Working with a trusted financial professional should be a priority for Gen X and Gen Y members, says Jeff Duncan, a financial professional with Massachusetts Mutual Life Insurance Company (MassMutual) who concentrates his practice in planning for retirement.
“As the younger generations approach retirement age, a lot of the benefits their parents and grandparents enjoyed like pensions and company-sponsored retirement plans likely won’t be available any more. This will result in members of these generations having to rely on their own personal savings if they want to retire,” Duncan said.
Only one in five Gen X and Gen Y consumers work with a financial professional, according to the LIMRA research. LIMRA also found that younger professionals with access to a retirement plan through their employment were more likely to participate in the plan if they were knowledgeable about financial products.
Tom Henske, a financial professional in New York and author of a weekly news column Money-Smart Kids, believes members of both Gen X and Gen Y can take positive steps toward planning for a better financial future with a few simple steps:
1. Educate yourself with a trusted financial professional on different financial products and opportunities available to you, both via your benefits and retirement savings.
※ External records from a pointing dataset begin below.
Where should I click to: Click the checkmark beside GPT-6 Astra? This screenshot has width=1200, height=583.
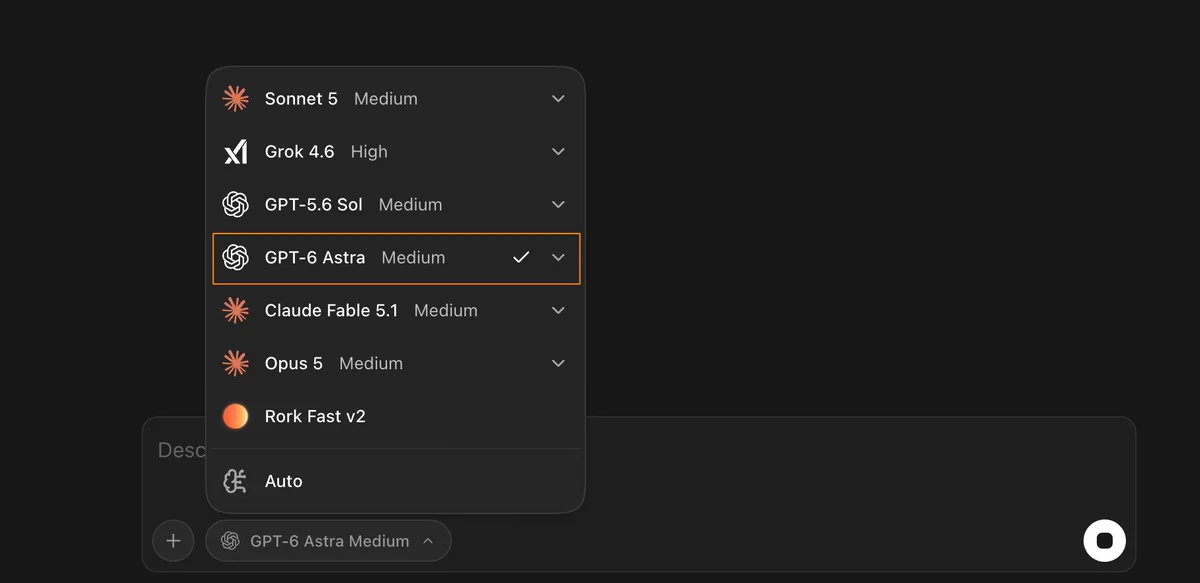521,257
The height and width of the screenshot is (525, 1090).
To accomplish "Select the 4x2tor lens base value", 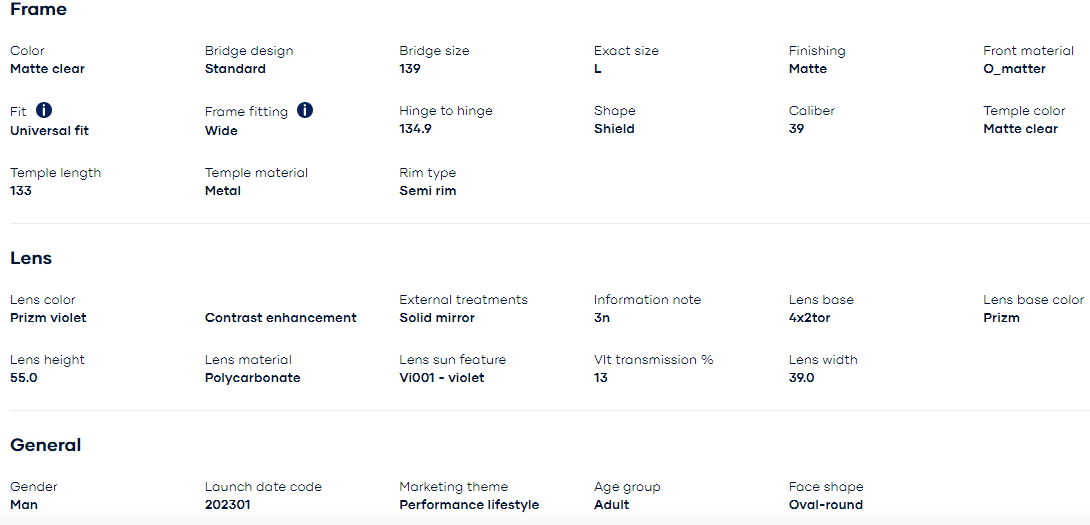I will [809, 318].
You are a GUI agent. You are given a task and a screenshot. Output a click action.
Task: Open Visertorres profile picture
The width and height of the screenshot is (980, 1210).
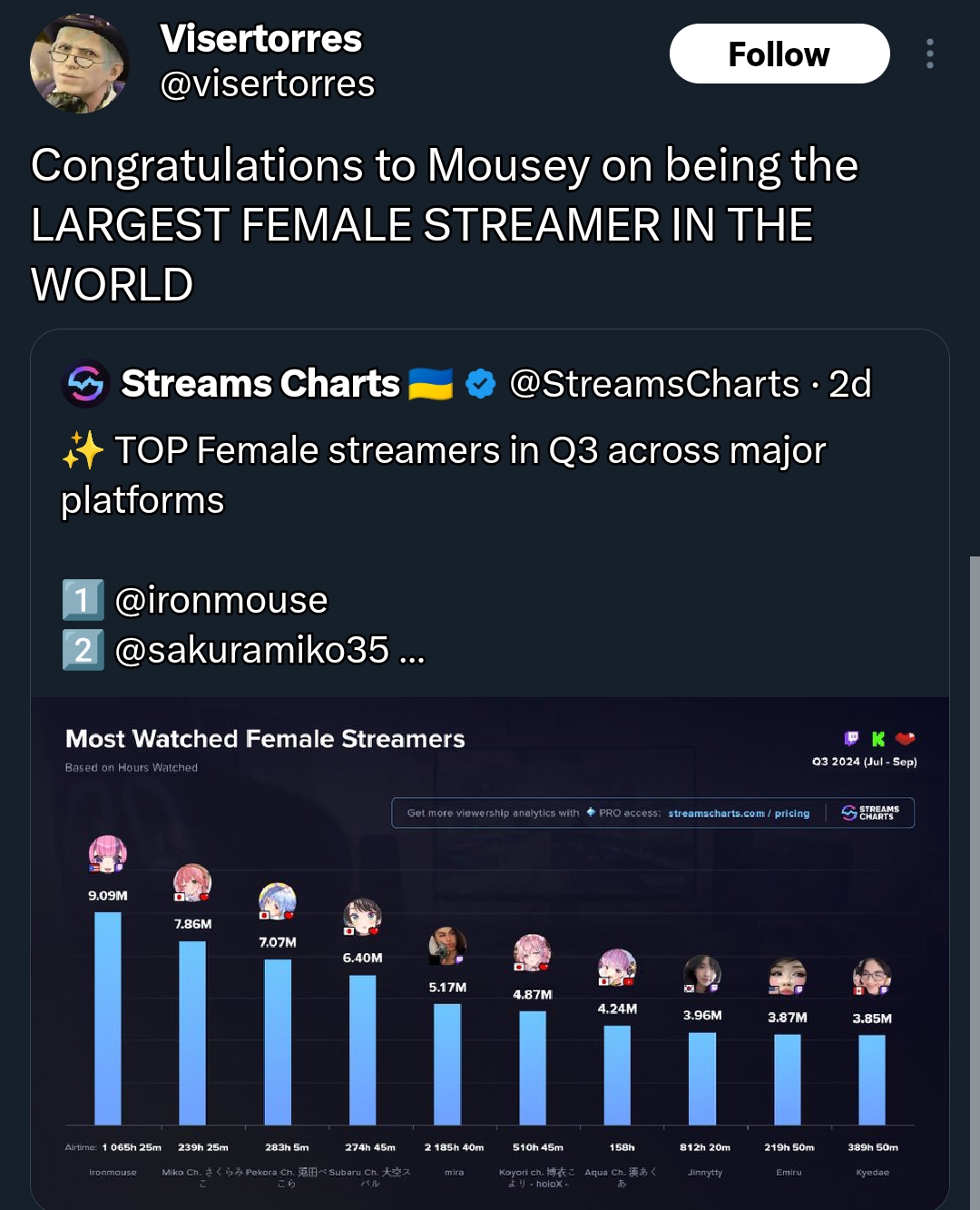80,64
2. Understand what your work benefits can do for you, as well as areas that these benefits might not fully cover your future needs. Determine what opportunities exist to cover any gaps. Also be sure to take advantage of any “free” money offered by your employer. For example, a company may offer a 3 percent match payment to your 401(k) account if you contribute 6 percent.
3. Give yourself a good financial head start now by paying down debts and developing a long-term plan that includes emergency savings, retirement products to create additional income for when you won’t be bringing in a paycheck any longer as well as protection products like disability income insurance and life insurance.
4. Review and evaluate how well your strategy fits your current and planned future lifestyles once a year.
5. Pass on your education and lead by example. Demonstrate to your children how you take responsibility preparing for retirement. You can demonstrate this in several ways. For younger children, educate them on the importance of paying bills on time – try playing a game of pretend bank. For older children, discuss savings accounts and properly using these accounts. And for young adult children, ask them what actions they’re taking now to plan for their financial future.
“Because people in Gen X and Gen Y will likely fund their retirements via savings, it’s extremely important for them to understand what actions they can take to put themselves in a better financial position, while also taking advantage of any savings tools through employment benefits and retirement savings,” says Henske.